The monetary policy transmission mechanism is broken in Europe; we all know it and even ECB head Draghi has admitted it (and is trying to solve it). As Bloomberg economist David Powell noted though, Draghi may have to address the economic fragmentation of the euro area before undoing the financial fragmentation of the region. The latter may just be a symptom of the former. The Taylor Rule, a policy guideline that models a monetary authority’s interest rate response to the paths of inflation and economic activity, highlights the drastically different monetary policies required across the various EU nations as a result of their variegated domestic economic conditions. This variation creates concerns over sustainability and the rational (not irrational as Draghi would have us believe) act of transferring deposits to 'safer' nations for fear of redenomination; and Draghi's bond-buying plan is unlikely to allay that fear anytime soon - as economies remain hugely divergent.

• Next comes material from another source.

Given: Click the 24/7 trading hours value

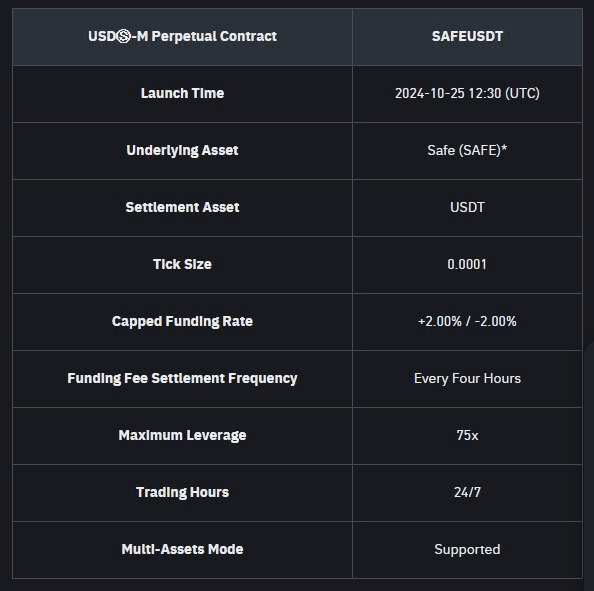Looking at the screenshot, I should (x=467, y=492).
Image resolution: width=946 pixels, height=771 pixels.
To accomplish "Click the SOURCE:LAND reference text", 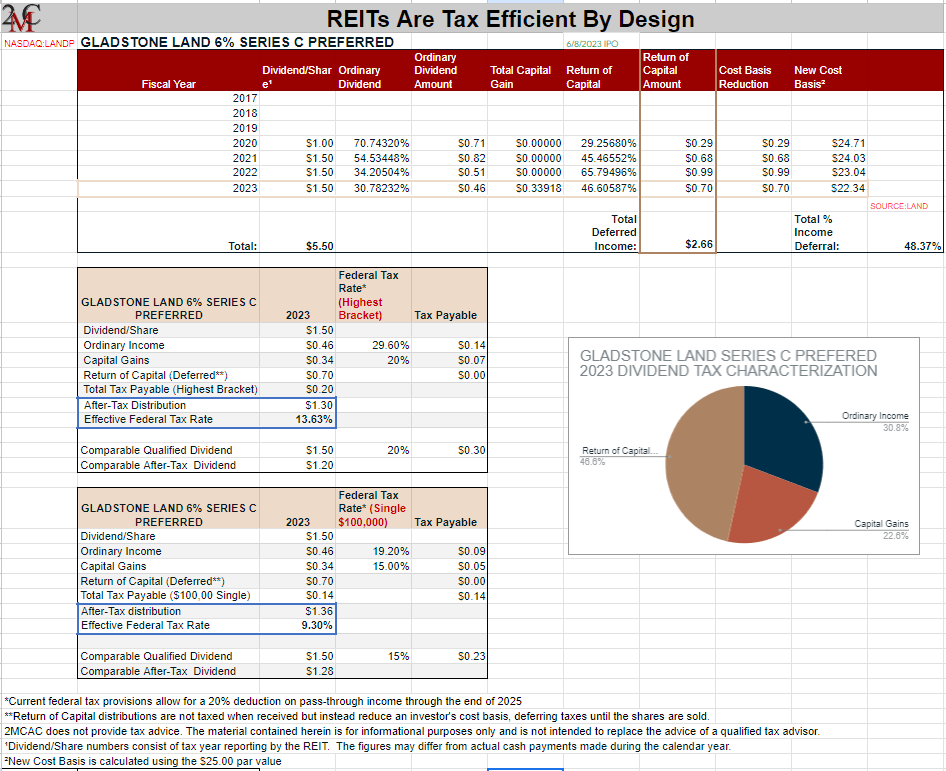I will (898, 206).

David Powell, Bloomberg: Draghi's Financial Fragmentation Fight Ignores Root Problem

Unemployment rates demonstrate the divergence of the region’s economies.




A Taylor Rule demonstrates the drastically different monetary policies required in those countries as a result of their domestic economic conditions. The model, based on coefficients estimated by the Federal Reserve Bank of San Francisco, signals the main policy rate should be minus 7.75 percent for Spain. It should be minus 3.75 percent for Portugal, minus 3.5 percent for Ireland and minus 10 percent for Greece. Germany is at the other end of the spectrum. It requires a main policy rate of 4.25 percent.

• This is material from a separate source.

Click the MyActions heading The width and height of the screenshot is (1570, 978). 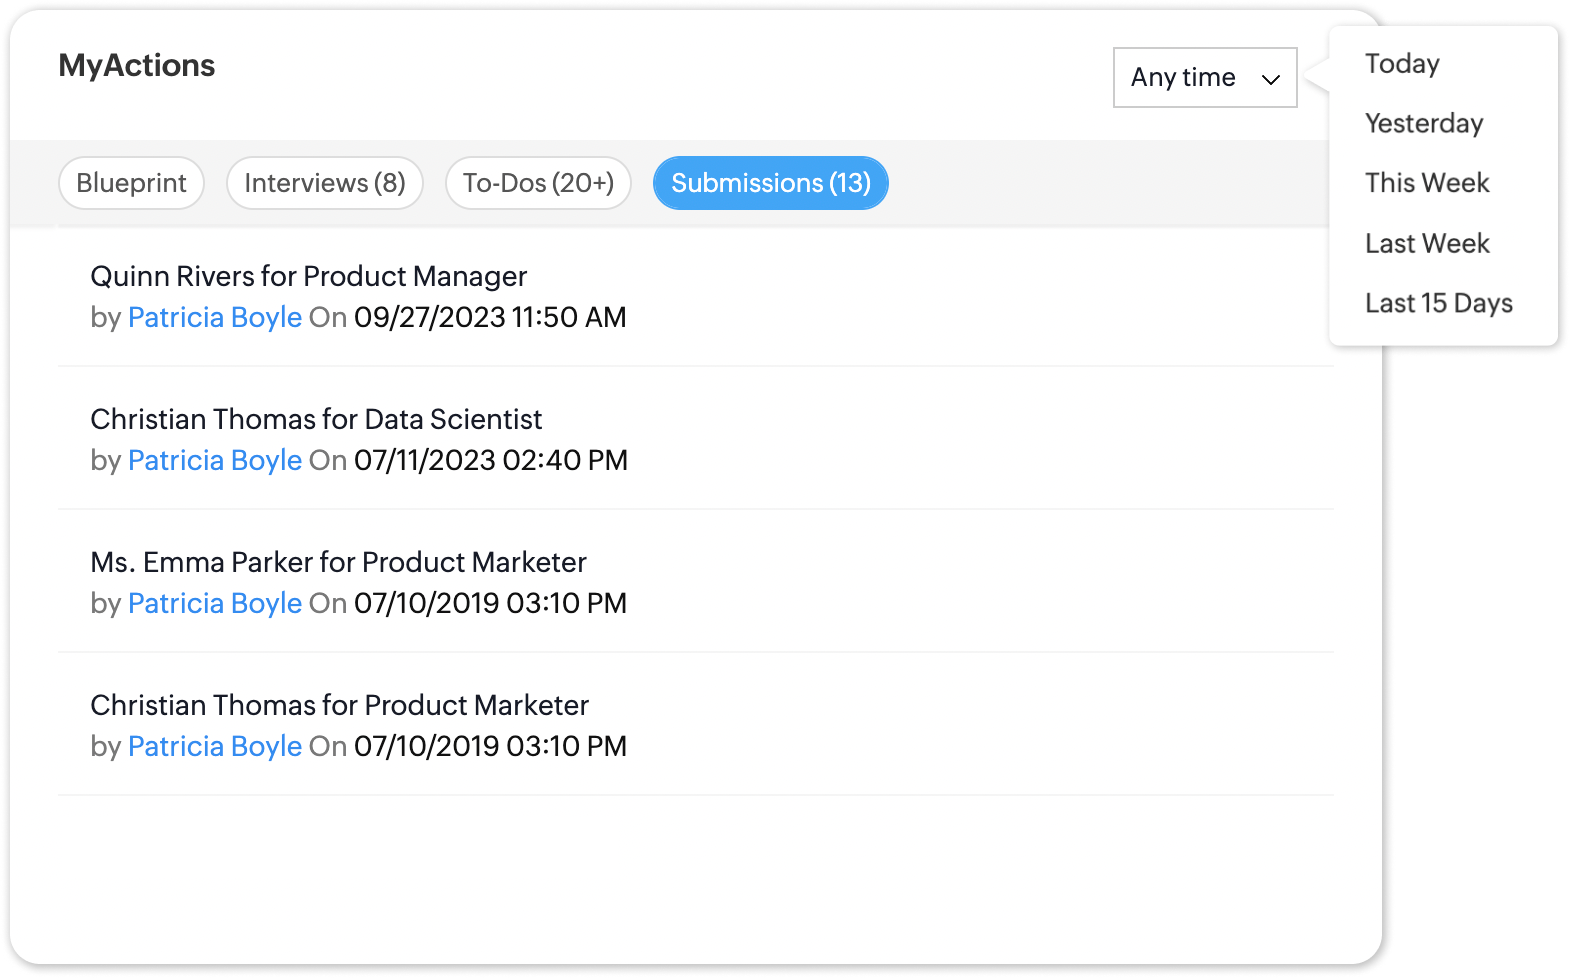tap(137, 66)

It appears broadly the Euro-zone rate is set 'fair' which means any rate cuts will be notably euro-zone inflationary - something Draghi wants to avoid.


Those economic divergences appear to have led depositors to question the sustainability of the monetary union in the absence of large-scale fiscal transfers to cushion the weakness in certain countries.


Savers may be transferring their funds to the banks of the creditor nations within the monetary union. Deposit growth in Finland jumped to 10.1 percent year over year in July. The figure for the Netherlands stood at 4.8 percent and that for Germany at 4.2 percent. Those transfers allow depositors to hedge – at no cost – the risk of redenomination of their savings into weaker domestic currencies. That behavior appears completely rational, as opposed to the “irrational fears” cited by the ECB president.


One of the basic principles of finance is an investor will always choose an investment with less risk than another if the levels of return are the same.

Draghi will probably have to convince market participants of the economic sustainability of the monetary union before the financial fragmentation of the region is ended. The OMT is a way to achieve a more focused 'easing' implcitly as QE does in the US at ZIRP - but the conditionality removes the mechanism for that benefit to flow. The large-scale extension of central bank credit to potentially insolvent countries is unlikely to accomplish that.